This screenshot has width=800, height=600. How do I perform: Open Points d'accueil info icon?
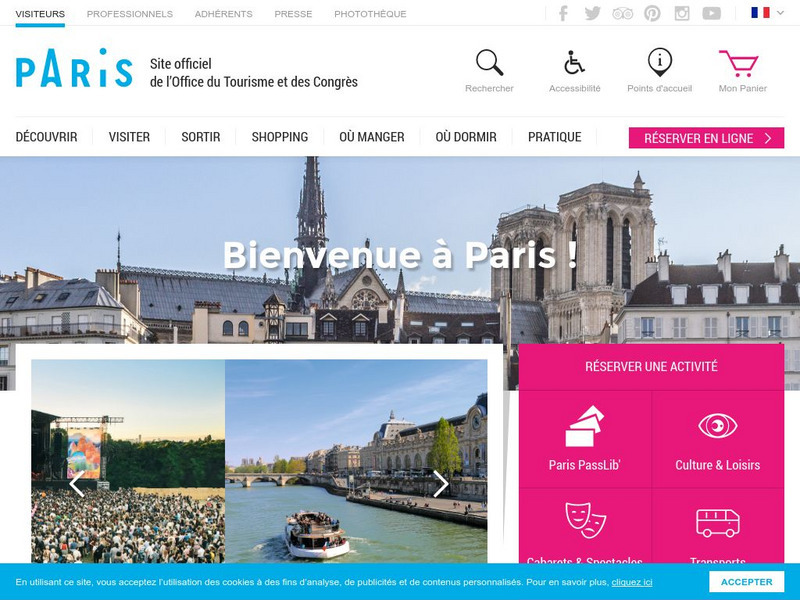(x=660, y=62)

——

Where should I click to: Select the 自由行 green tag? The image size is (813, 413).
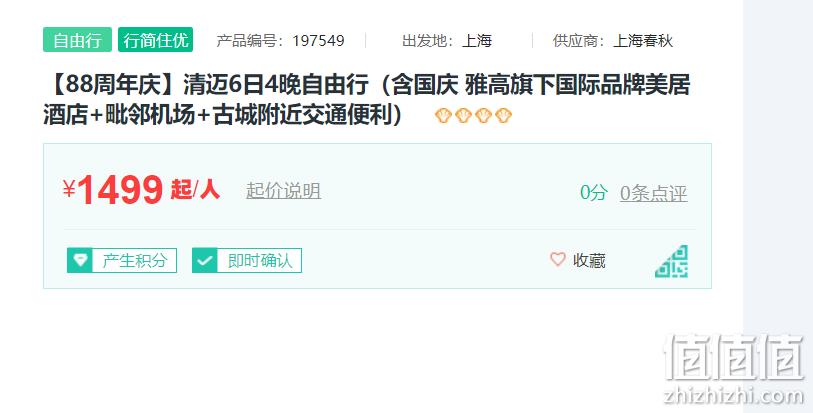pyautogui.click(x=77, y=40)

——

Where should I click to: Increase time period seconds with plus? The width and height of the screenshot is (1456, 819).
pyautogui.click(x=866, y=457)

——

* [TASK STATEMENT]:
Please write out again the part that opens with the line containing "Where should I click to: Select" and closes with the line containing "pyautogui.click(x=77, y=40)", replacing "green tag" with "green label" and keeping everything else the same. Leave the pictures out.

* [CORRECT OUTPUT]:
Where should I click to: Select the 自由行 green label? The image size is (813, 413).
pyautogui.click(x=77, y=40)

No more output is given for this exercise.